Froome suffered a few hiccups, but was always in control over the three-week race thanks to his team mates who sheltered him when it mattered, leaving the lanky rider to make the difference in the time trials.
But there was glory for Australia as Team Sunweb rider Matthews’s versatility earned him the green jersey for the points classification, helped by the fact that world champion Peter Sagan was kicked out of the race after elbowing Mark Cavendish in a sprint finish.
Matthews was confirmed as the third Australian to win the green jersey, having effectively secured the gong in the 19th stage, provided he finished the race.
The 26-year-old deposed Sagan, the winner of the past five green jerseys, after winning stage 14 in Rodez and the 16th stage in Romans-sur-Isere, building up a huge lead over German rider Andre Greipel.
“It’s really a dream come true to stand there with the green jersey,” Matthews said.
The Canberra native entered Sunday’s final stage just needing to finish the mostly processional climax to the three-week race.

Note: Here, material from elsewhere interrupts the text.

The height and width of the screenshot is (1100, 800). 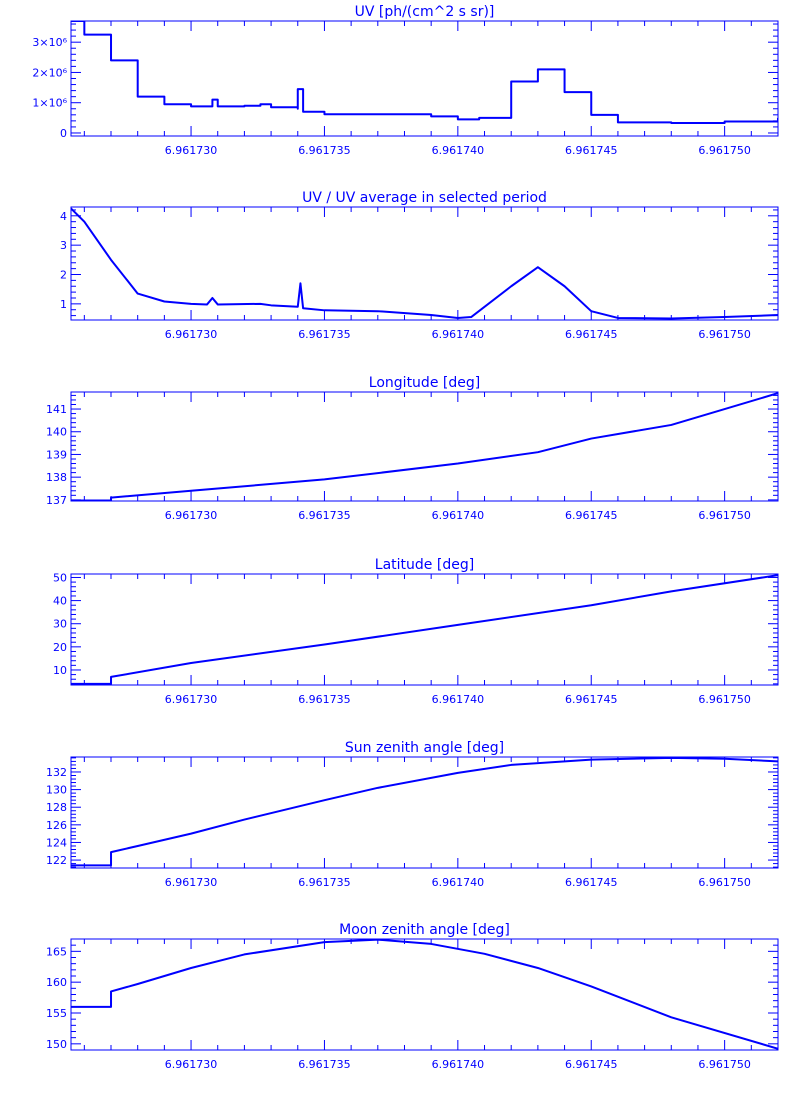 I want to click on y-tick-label: 50, so click(x=60, y=578).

In doing so he joins Robbie McEwen (2002, ’04 and ’06) and Baden Cooke (’03) as Australians to have finished cycling’s biggest race as the top sprinter.

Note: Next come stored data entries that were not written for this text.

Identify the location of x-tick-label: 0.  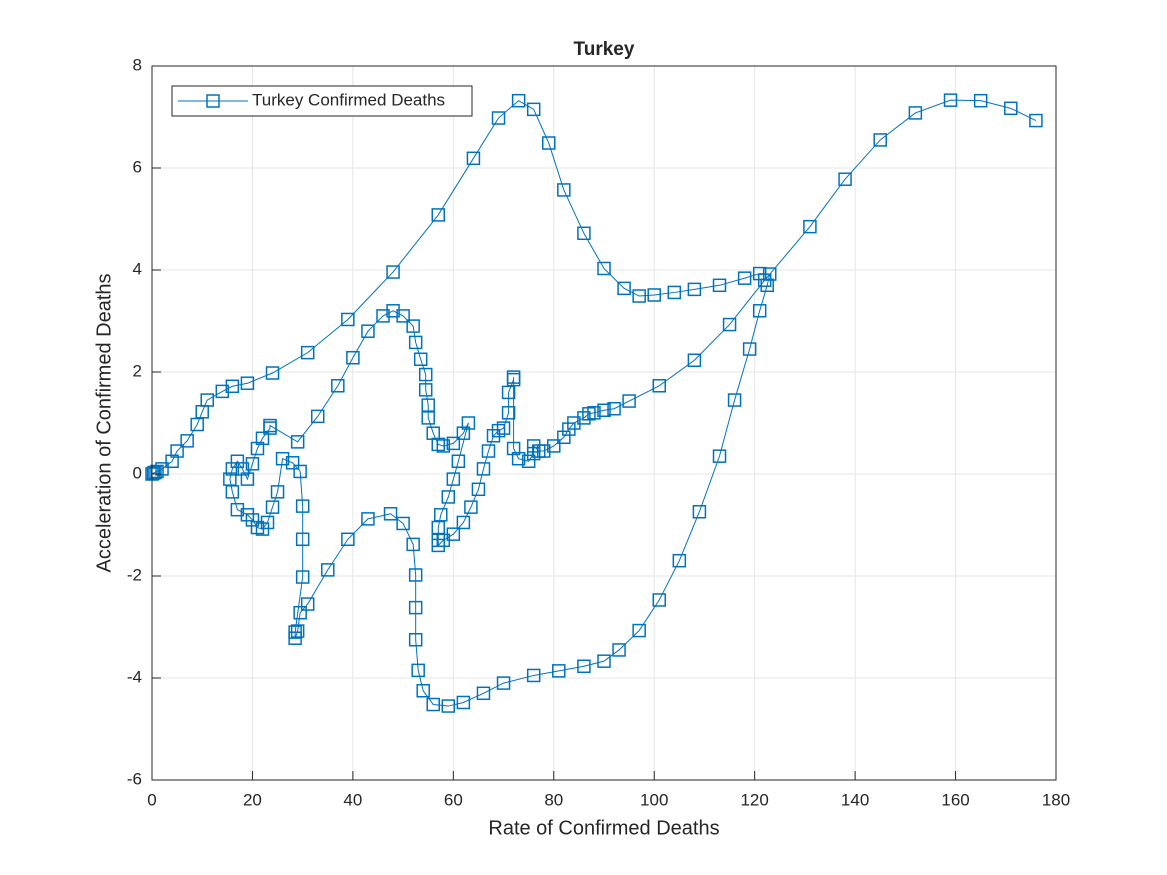
(152, 800).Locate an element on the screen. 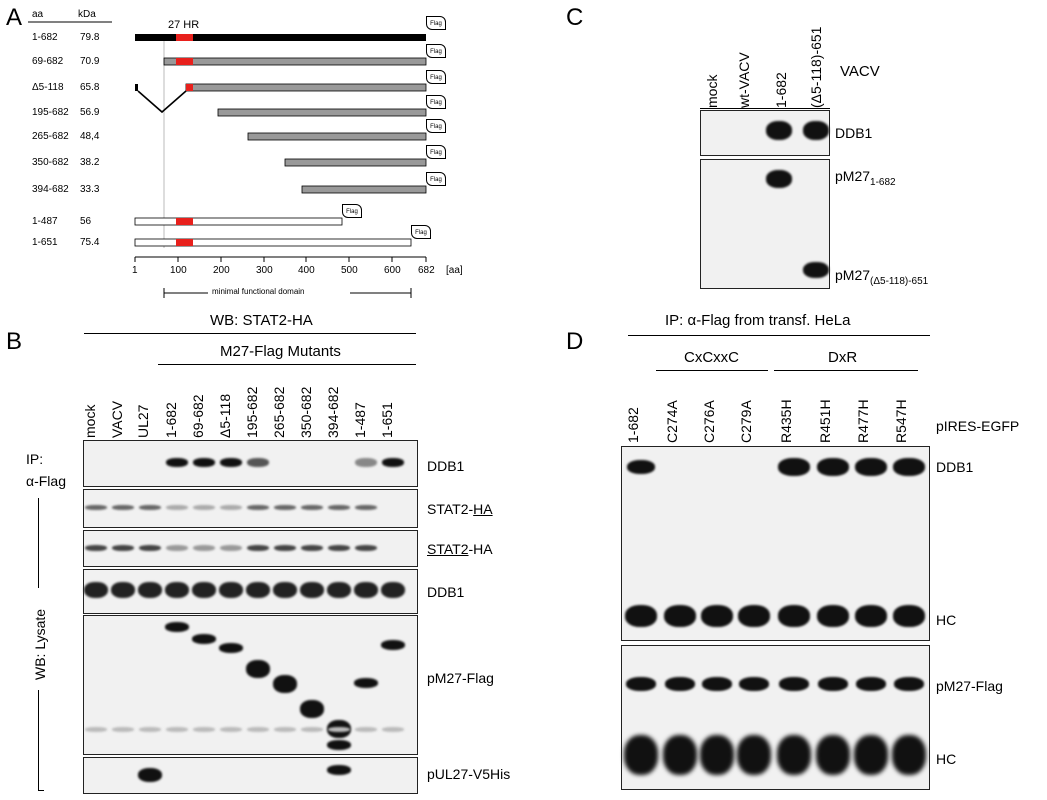 The height and width of the screenshot is (800, 1047). row-kda: 75.4 is located at coordinates (90, 242).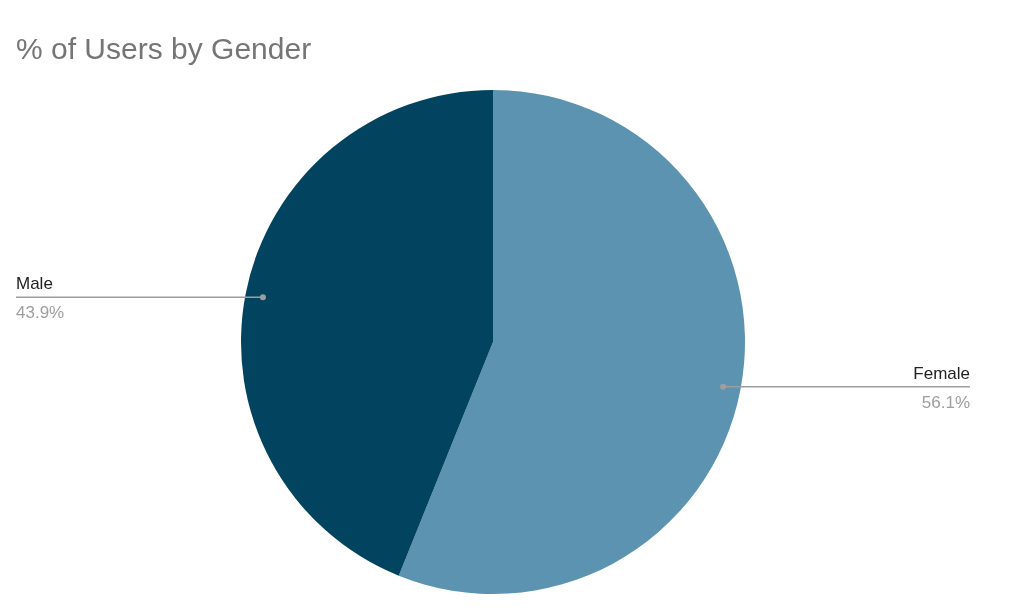 The width and height of the screenshot is (1022, 608). What do you see at coordinates (942, 373) in the screenshot?
I see `slice-label: Female` at bounding box center [942, 373]. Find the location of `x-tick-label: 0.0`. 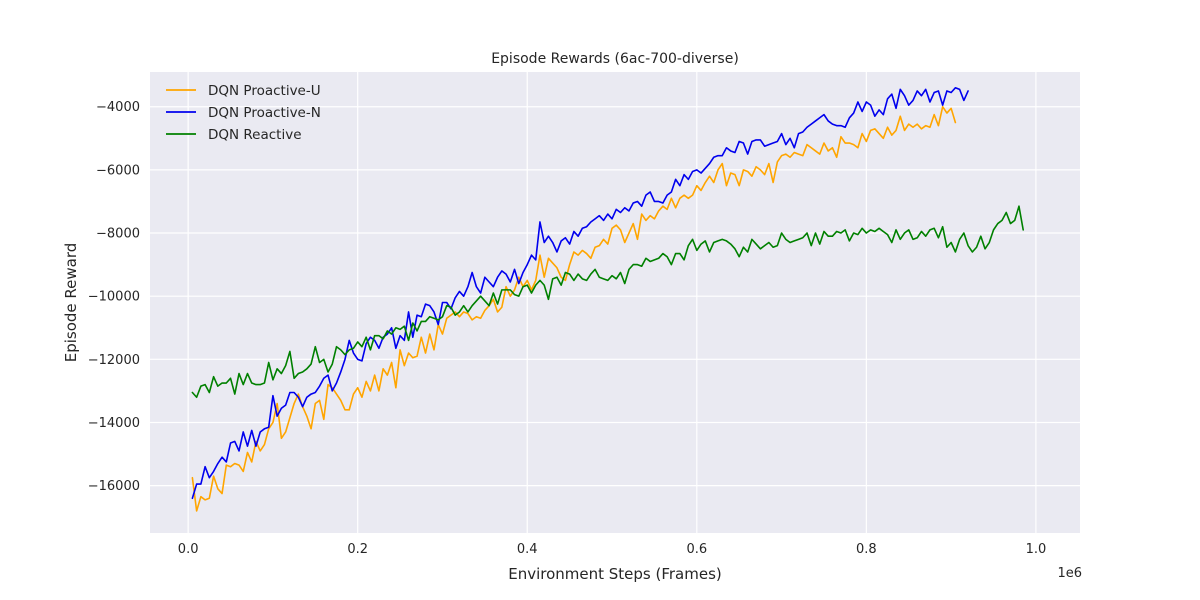

x-tick-label: 0.0 is located at coordinates (188, 550).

Froome’s Team Sky, which has the biggest budget of the peloton, has now snatched five of the last six titles and came within a whisker of placing two riders on the podium as Spain’s Mikel Landa missed out on the top three by one second, according to provisional timings.
Froome is now one title behind Belgian Eddy Merckx, Spain’s Miguel Indurain, and French duo Jacques Anquetil and Bernard Hinault.
He is the first to win three consecutive titles since Indurain, who prevailed from 1991-95. The disgraced Lance Armstrong’s seven titles since then have been erased from the record book.
“I’m speechless, it’s amazing,” Froome said after getting off his bike and hugging his wife Michelle and son Kellan.
“The Champs Elysees never disappoints, there is something magical when you have spent three weeks thinking about this moment, it’s just so rewarding every time.
“Each win has been so unique, such a different battle and this will be remembered as the closest and most hard-fought.”
Colombian Rigoberto Uran finished second overall, 54 seconds behind, and France’s Romain Bardet, runner-up last year, was third, 2:20 off the pace after both riders lost time to Froome in Saturday’s final time trial.
Sunday’s largely processional stage from Montgeron — where the first Tour started in 1903 — to the Champs Elysees in Paris was won by Dutchman Dylan Groenewegen in a bunch sprint.
Froome holds spot despite mechanical problems
The 103km ride was the occasion for Froome to sip rose Champagne with his teammates, as the race began only when the peloton, which went through the Grand Palais, reached the Champs Elysees.
Froome suffered two mechanical problems at key points in the race but his rivals failed to take full advantage of the failures.
He was beaten in a brutal uphill finish in Peyragudes as the 26-year-old Bardet won the stage, showing he has the potential to win the Tour.
France had a strong Tour with five stage wins, including a double by Warren Barguil, who won the polka dot jersey for the mountains classification and emerged as a popular figure, bringing back memories of Richard Virenque.
Britain’s Simon Yates won the white jersey for the best under-25 rider after finishing seventh overall, one year after his twin brother Adam achieved the same feat.